Les Islamistes tunisiens, le parti d’ Ennahdha en tête, à l’instar des islamistes et autres Frères musulmans du monde entier, n’ont qu’un fantasme dont il caressent la mise en œuvre depuis la chute du califat musulman suite à la Grande Guerre, c’est la nostalgie de l’Etat de Médine, l’application de la charria, surtout de son volet pénal, et la restauration du Califat qui représente pour eux un modèle politique idéal à suivre de nos jours !!! Ce fantasme irréaliste est aux yeux des islamistes nostalgiques de la grandeur arabo-musulmane ( IVe-XIIe s.) la seule réponse capable de renouer avec la gloire et les fanfaronnades d’antan. Ce n’est nullement la mise sur l’enseignement et l’éducation, l’investissement dans la science et la recherche, l’industrialisation et la mise en place de régimes réellement démocratiques que se trouve le salut, c’est dans le retour en arrière, vers le temps mythique du Prophète et de ses illustres Compagnons que se trouve la solution à nos probl ! èmes de sous-développement général du XXI e. s. !!!

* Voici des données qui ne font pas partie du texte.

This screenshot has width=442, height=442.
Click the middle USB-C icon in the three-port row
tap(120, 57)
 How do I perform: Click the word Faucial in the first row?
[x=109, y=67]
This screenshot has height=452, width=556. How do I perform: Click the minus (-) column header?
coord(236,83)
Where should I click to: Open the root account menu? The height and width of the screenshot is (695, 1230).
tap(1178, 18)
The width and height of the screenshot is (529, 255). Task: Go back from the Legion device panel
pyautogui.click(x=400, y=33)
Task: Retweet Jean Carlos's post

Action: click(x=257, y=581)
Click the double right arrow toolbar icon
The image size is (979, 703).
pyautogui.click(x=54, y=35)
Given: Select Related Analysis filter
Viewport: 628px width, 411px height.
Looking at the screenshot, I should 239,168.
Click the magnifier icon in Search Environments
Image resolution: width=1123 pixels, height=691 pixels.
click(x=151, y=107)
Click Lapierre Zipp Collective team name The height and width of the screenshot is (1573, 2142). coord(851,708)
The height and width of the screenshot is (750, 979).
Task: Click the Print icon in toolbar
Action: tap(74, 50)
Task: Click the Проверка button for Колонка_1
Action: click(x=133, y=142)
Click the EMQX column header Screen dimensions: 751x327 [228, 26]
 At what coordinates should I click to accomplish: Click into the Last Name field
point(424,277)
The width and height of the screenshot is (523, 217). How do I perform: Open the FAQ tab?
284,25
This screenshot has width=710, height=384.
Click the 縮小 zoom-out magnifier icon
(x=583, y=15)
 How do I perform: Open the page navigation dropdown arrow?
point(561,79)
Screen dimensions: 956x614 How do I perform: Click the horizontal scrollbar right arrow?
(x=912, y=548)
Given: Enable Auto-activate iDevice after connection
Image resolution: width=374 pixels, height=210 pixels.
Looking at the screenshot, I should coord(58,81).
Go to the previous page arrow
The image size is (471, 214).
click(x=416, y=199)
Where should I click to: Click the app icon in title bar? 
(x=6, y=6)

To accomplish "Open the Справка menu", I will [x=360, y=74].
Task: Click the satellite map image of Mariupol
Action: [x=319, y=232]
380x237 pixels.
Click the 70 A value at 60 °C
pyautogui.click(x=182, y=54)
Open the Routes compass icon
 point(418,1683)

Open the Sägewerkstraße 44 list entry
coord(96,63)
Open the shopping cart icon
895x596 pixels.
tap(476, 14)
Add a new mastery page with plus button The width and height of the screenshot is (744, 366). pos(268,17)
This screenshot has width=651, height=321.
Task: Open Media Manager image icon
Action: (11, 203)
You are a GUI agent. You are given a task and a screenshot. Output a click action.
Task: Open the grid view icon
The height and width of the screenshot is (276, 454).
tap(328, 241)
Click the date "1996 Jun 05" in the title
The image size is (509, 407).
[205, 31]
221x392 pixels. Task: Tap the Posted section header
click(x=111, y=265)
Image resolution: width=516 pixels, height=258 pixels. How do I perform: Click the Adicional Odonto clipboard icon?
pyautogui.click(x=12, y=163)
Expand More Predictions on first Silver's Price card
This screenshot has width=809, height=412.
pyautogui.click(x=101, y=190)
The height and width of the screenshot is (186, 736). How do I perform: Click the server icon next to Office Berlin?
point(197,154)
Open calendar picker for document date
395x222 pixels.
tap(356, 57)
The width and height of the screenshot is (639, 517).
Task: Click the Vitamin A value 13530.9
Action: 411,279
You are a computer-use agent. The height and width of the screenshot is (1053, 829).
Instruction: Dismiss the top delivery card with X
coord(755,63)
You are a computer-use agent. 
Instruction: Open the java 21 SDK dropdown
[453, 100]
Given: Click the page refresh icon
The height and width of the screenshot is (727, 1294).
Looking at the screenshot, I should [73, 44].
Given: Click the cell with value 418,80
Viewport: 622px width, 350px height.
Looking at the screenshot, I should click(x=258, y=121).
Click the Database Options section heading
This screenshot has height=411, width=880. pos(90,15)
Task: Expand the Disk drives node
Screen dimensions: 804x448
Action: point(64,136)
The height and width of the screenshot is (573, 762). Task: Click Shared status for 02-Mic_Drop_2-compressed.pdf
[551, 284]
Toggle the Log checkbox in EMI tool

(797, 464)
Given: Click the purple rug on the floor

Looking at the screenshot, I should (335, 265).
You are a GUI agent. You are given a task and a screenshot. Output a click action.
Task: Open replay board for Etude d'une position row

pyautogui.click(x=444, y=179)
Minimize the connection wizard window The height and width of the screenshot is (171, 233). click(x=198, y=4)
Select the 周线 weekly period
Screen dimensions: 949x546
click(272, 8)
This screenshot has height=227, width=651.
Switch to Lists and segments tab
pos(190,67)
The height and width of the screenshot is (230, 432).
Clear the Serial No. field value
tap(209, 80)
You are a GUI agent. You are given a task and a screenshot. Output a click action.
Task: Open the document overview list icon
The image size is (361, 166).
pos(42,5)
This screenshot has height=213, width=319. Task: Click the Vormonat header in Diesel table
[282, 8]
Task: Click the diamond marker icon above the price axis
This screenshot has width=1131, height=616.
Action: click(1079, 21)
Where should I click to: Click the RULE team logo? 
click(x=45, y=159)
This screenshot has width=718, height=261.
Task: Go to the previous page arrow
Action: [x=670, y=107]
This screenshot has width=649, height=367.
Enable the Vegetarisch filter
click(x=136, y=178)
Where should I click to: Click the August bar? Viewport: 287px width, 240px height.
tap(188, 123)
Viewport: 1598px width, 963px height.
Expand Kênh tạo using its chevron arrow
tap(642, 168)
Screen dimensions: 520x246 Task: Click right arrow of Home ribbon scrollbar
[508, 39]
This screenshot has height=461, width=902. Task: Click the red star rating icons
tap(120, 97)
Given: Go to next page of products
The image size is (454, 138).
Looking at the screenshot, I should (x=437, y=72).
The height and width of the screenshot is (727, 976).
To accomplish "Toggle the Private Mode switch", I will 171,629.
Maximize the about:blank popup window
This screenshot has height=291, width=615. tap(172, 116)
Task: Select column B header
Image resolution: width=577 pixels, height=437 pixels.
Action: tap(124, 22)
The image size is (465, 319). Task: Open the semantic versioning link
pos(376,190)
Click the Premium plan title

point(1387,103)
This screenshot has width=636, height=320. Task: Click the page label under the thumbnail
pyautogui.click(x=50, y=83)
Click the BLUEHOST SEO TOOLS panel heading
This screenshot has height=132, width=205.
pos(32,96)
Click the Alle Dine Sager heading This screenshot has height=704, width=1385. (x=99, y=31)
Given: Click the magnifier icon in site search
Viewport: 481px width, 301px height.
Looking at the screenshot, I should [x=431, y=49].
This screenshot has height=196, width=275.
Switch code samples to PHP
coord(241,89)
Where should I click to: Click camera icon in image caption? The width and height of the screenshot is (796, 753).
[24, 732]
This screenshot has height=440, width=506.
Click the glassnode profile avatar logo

La Tunisie présente l’avantage d’être un pays quasi-homogène y compris sur le plan religieux en sus des plans ethnique et linguistique. Les berbères tunisiens ou berbérophones de Djerba et leur courant Ibadhite et ceux de Matmata et d’autres régions sont ignorés en tant que tels par le régime politique depuis 1956. Leur spécificité culturelle et linguistique loin d’être reconnue et sauvegardées à l’instar du Maroc, comme une composante culturelle de la Tunisie et facteur de diversité et de richesse, a été étouffée et entravée par les régime de Bourguiba et de Ben Ali pour des raisons politiques dites d‘ « unité nationale ».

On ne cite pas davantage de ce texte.